H. Vincent McKnight, Washington, D.C., for appellant.

Roy L. Kaufmann, with whom Seth B. Popkin, Washington, D.C., was on the brief, for appellee.

Before TERRY and FARRELL, Associate Judges, and NEWMAN, Senior Judge.*

TERRY, Associate Judge:

Appellant Adams sued George W. Cochran & Company ("Cochran"), his former employer, for wrongful discharge after Cochran had fired him for refusing to drive a truck that lacked a required inspection sticker. Adams sought lost wages and damages for emotional distress. When Cochran moved for summary judgment, the court granted the motion in part, ruling, without further explanation, that Adams could not recover any damages for emotional distress. Adams then filed two successive motions for leave to amend his complaint in order to add a claim for punitive damages. Both motions were denied. The case later went to trial, and the jury returned a verdict in favor of Adams, awarding him $7094.00 in lost wages. On this appeal Adams challenges the three pre-trial orders: the one granting Cochran summary judgment on the issue of liability for emotional distress and the two denying Adams leave to amend his complaint. We affirm the latter two orders, but we conclude that the court erred in granting Cochran summary judgment on the issue of emotional damages. We therefore reverse and remand for a new trial on that issue.

I. FACTS

Cochran fired Adams from his job as a delivery truck driver. Adams thereafter filed this action, alleging that Cochran had wrongfully discharged him after he had refused to drive a truck that did not have an inspection sticker on its windshield. Adams alleged that Cochran's actions violated public policy in that Cochran had fired him for his refusal to violate District of Columbia law.1 He sought damages for lost wages and for emotional distress.

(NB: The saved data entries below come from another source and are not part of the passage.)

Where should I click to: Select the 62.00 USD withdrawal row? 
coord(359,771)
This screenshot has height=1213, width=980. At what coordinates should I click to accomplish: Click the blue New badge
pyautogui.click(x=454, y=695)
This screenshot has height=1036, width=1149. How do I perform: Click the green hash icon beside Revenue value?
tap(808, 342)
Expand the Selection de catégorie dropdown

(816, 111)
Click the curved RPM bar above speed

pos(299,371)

Cochran answered the complaint and then moved for summary judgment on the ground that Adams was an at-will employee and therefore not entitled to damages, either for wrongful discharge or for emotional distress. Cochran argued that Adams had not alleged any breach of an employment contract and that District of Columbia law does not recognize the tort of wrongful discharge of an at-will employee. It also contended that Adams was not entitled to damages for emotional distress, either as an element of his claim for wrongful discharge or as a separate cause of action. The court denied Cochran's motion for summary judgment on the claim of wrongful discharge,2 but granted it with respect to Adams' request for damages for emotional distress. The court's order, however, did not specify whether Adams was barred from recovering such damages for emotional distress as an element of wrongful discharge or as a separate cause of action, or both.

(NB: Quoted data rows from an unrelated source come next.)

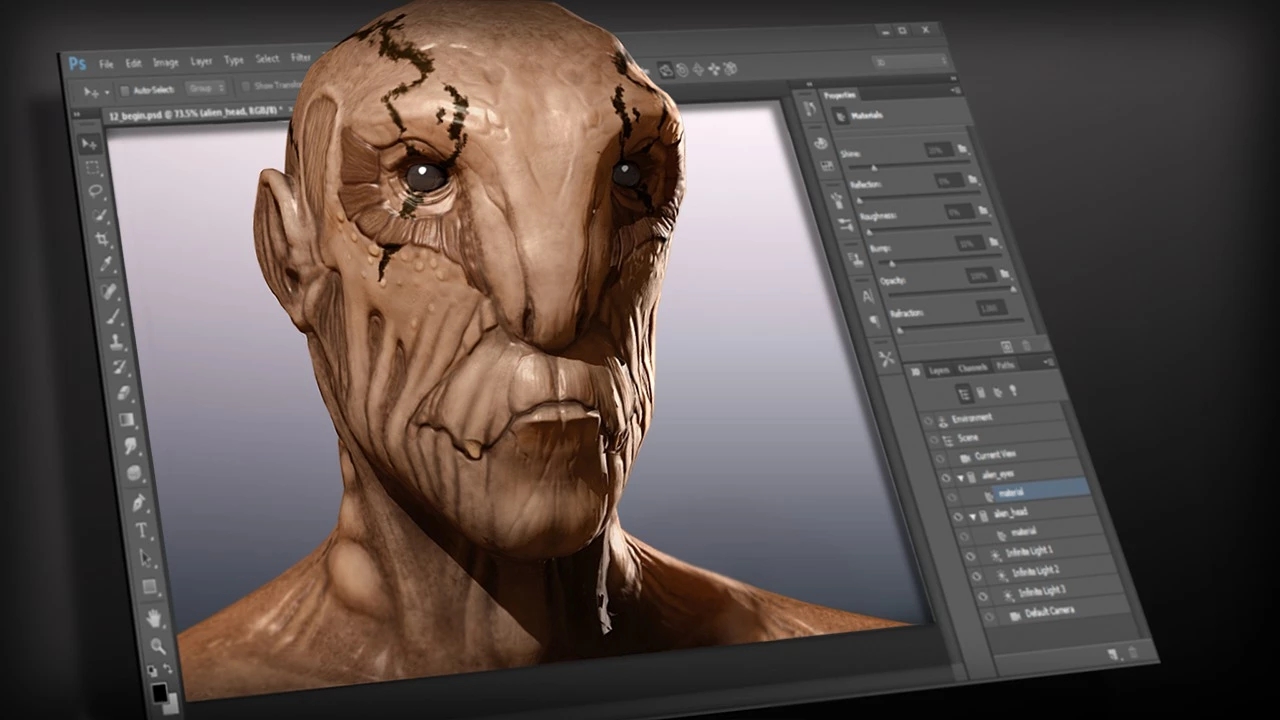Choose the Crop tool

pos(103,240)
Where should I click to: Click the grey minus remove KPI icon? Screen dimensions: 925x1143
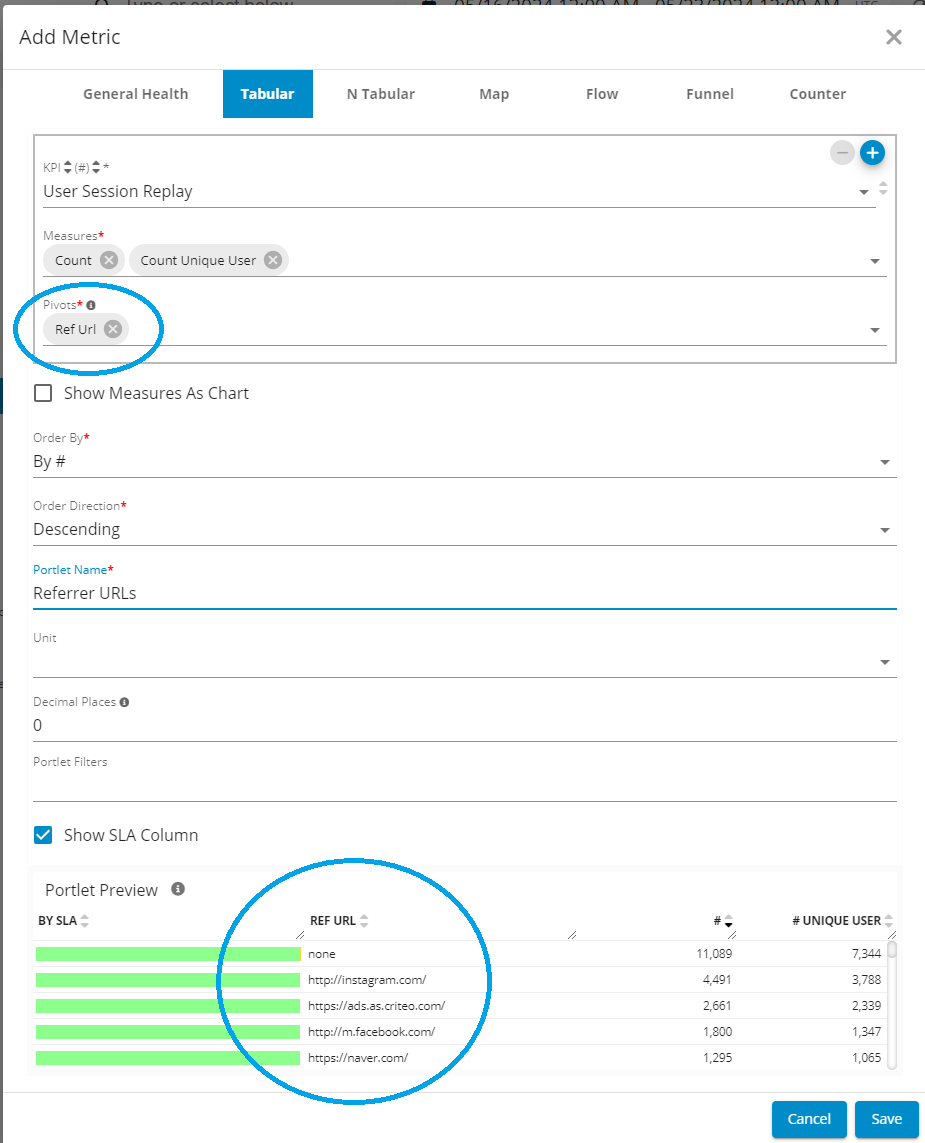843,153
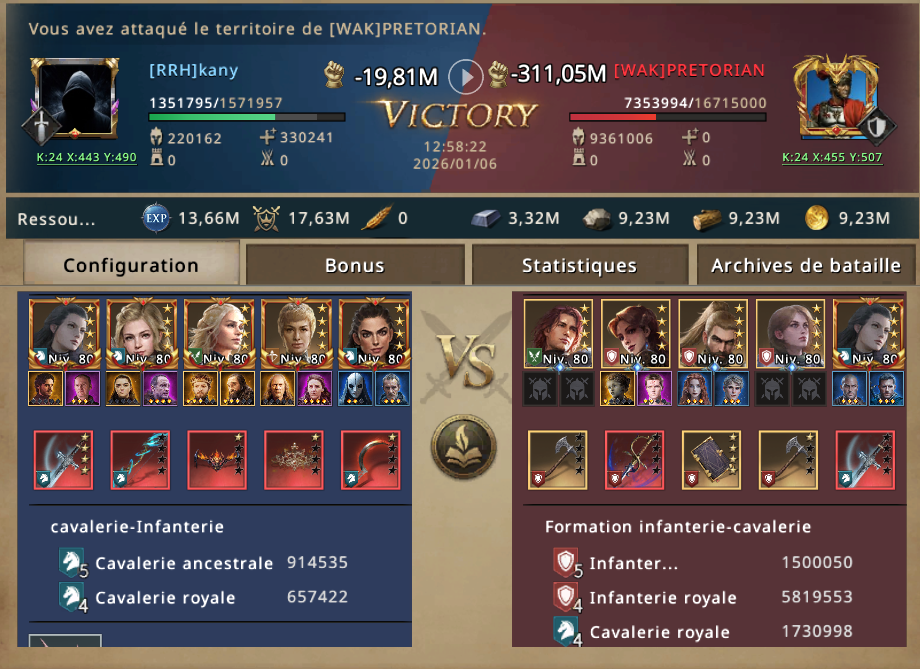Click defender's Infanterie royale shield icon
This screenshot has height=669, width=920.
click(566, 596)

Adams then filed a motion, pursuant to Super.Ct.Civ.R. 15, for leave to amend his complaint by adding a claim for punitive damages. That motion was denied on the ground that the proposed amendment sought damages for emotional distress, which was precluded by the court's earlier order. A second motion to amend the complaint for the same purpose was denied without opinion.

At trial Cochran defended against Adams' claim by introducing evidence that Adams was fired because he had become a difficult employee and had refused to take delivery runs on prior occasions without good reason. The case went to the jury, however, on the theory that Adams had been discharged solely for his refusal to violate District of Columbia law by driving a truck that lacked an inspection sticker. The court also instructed the jury that it could not award any more than Adams' lost wages, which the evidence showed was $7094.00. The jury returned a verdict in favor of Adams in that amount.

II. WRONGFUL DISCHARGE
A. The law in the District of Columbia

It has long been settled in the District of Columbia that an employer may discharge an at-will employee at any time and for any reason, or for no reason at all. Wemhoff v. Investors Management Corp., 528 A.2d 1205, 1208 n. 3 (D.C.1987); Taylor v. Greenway Restaurant, Inc., 173 A.2d 211 (D.C.1961); Pfeffer v. Ernst, 82 A.2d 763, 764 (D.C.1951) (citing cases). It is undisputed that Adams' employment with Cochran was at-will. Adams asks us to recognize a public policy exception to this at-will doctrine and to hold, for the first time, that an employer engages in tortious conduct when it fires an at-will employee for that employee's refusal to break the law at the employer's direction.

"Public policy" exceptions to the general rule have been urged upon this court before, but thus far we have not recognized any such exceptions. See Ivy v. Army Times Publishing Co., 428 A.2d 831 (D.C.1981). As published, Ivy was not a decision on the merits but merely an order denying a petition for rehearing en banc in a case which had been decided by an unpublished Memorandum Opinion and Judgment. Four judges dissented from the denial of rehearing en banc, maintaining that this court should address the legality of terminating an at-will employee in violation of a "statutorily declared public policy."3 Id. at 833 (Ferren, J., dissenting).4

More recently we revisited the issue in Sorrells v. Garfinckel's, Brooks Brothers, Miller & Rhoads, Inc., 565 A.2d 285 (D.C.1989). The plaintiff in that case was an at-will employee who, after being fired, sued her former employer for wrongful discharge, alleging that her discharge had been contrary to District of Columbia public policy. The trial court granted the employer summary judgment on the issue of wrongful discharge. The plaintiff appealed to this court, arguing inter alia that her discharge violated the policy behind the District of Columbia Human Rights Act, D.C.Code §§ 1-2511 et seq. (1987 & 1990 Supp.). She did not allege an actual violation of the Act, however, but instead urged us "to `broaden' the policies expressed in the Human Rights Act and to fill a perceived `gap' in the Act." 565 A.2d at 289. This court, ruling that "no `statutorily declared public policy' supports appellant's claim of wrongful discharge in this case," declined to hold that the plaintiff's discharge was in violation of public policy. Id. (citation omitted). In so ruling, we were careful to point out that we have never recognized a public policy exception to the at-will employment doctrine. Id.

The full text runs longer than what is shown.